Item 4. | CONTROLS AND PROCEDURES |
An evaluation was performed under the supervision and with the participation of our management, including the principal executive officer and principal financial officer, of the effectiveness of the design and operation of the disclosure controls and procedures (as such term is defined in Rules 13a-15(e) and 15a-15(e) of the Exchange Act) in effect at the end of the current period included in this quarterly report on Form 10-Q. On the Crius Acquisition Date, Vistra Energy completed the Crius Transaction. Vistra Energy is currently in the process of integrating certain processes, technology and operations of Crius, and will continue to evaluate the impact of any related changes to the internal control over financial reporting. Based on the evaluation performed, our principal executive officer and principal financial officer concluded that the disclosure controls and procedures were effective. During the fiscal quarter covered by this quarterly report on Form 10-Q, other than the changes resulting from the Crius Transaction, there have been no changes in our internal control over financial reporting (as such term is defined in Rules 13a-15(e) and 15a-15(e) of the Exchange Act) that have materially affected, or are reasonably likely to materially affect, our internal control over financial reporting.
93
PART II. OTHER INFORMATION
Item 1. | LEGAL PROCEEDINGS |
Reference is made to the discussion in Note 13 to the Financial Statements regarding legal proceedings.
Item 1A. | RISK FACTORS |
There have been no material changes to the risk factors discussed in Part I, Item 1A. Risk Factors in our annual report on Form 10-K for the year ended December 31, 2018. Our business operations could also be affected by additional factors that are not presently known to us or that we currently consider to be immaterial to our operations.

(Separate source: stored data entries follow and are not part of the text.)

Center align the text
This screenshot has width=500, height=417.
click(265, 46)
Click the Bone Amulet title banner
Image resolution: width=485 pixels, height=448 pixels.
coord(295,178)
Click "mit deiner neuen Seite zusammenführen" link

Item 2. | UNREGISTERED SALES OF EQUITY SECURITIES AND USE OF PROCEEDS |
The following table provides information about our repurchase of equity securities that are registered by us pursuant to Section 12 of the Exchange Act during the quarter ended September 30, 2019.

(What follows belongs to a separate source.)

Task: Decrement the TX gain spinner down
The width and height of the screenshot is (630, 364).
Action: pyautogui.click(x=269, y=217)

Total Number of Shares Purchased | Average Price Paid per Share | Total Number of Shares Purchased as Part of a Publicly Announced Program | Maximum Dollar Amount of Shares that may yet be Purchased under the Program (in millions) | |||||||||||
July 1 - July 31, 2019 | 3,395,901 | $ | 22.16 | 3,395,901 | $ | 449 | ||||||||
August 1 - August 31, 2019 | 2,889,120 | $ | 22.95 | 2,889,120 | $ | 383 | ||||||||
September 1 - September 30, 2019 | 1,122,178 | $ | 26.16 | 1,122,178 | $ | 353 | ||||||||
For the quarter ended September 30, 2019 | 7,407,199 | $ | 23.07 | 7,407,199 | $ | 353 |
In June 2018, we announced that the Board had authorized a share repurchase program under which up to $500 million of our outstanding stock may be purchased, and in November 2018, we announced that the Board had authorized an incremental share repurchase program under which up to $1.250 billion of our outstanding stock may be purchased, resulting in an aggregate $1.750 billion share repurchase program.
Shares of the Company's stock will be repurchased from time to time in open market transactions at prevailing market prices, in privately negotiated transactions, pursuant to plans complying with Rule 10b5-1 and 10b-18 under the Exchange Act of 1934 or by other means in accordance with federal securities laws. The actual timing, number and value of shares repurchased under the share repurchase program or otherwise will be determined at our discretion and will depend on a number of factors, including the market price of our stock, general market and economic conditions, applicable legal requirements and compliance with the terms of our debt agreements.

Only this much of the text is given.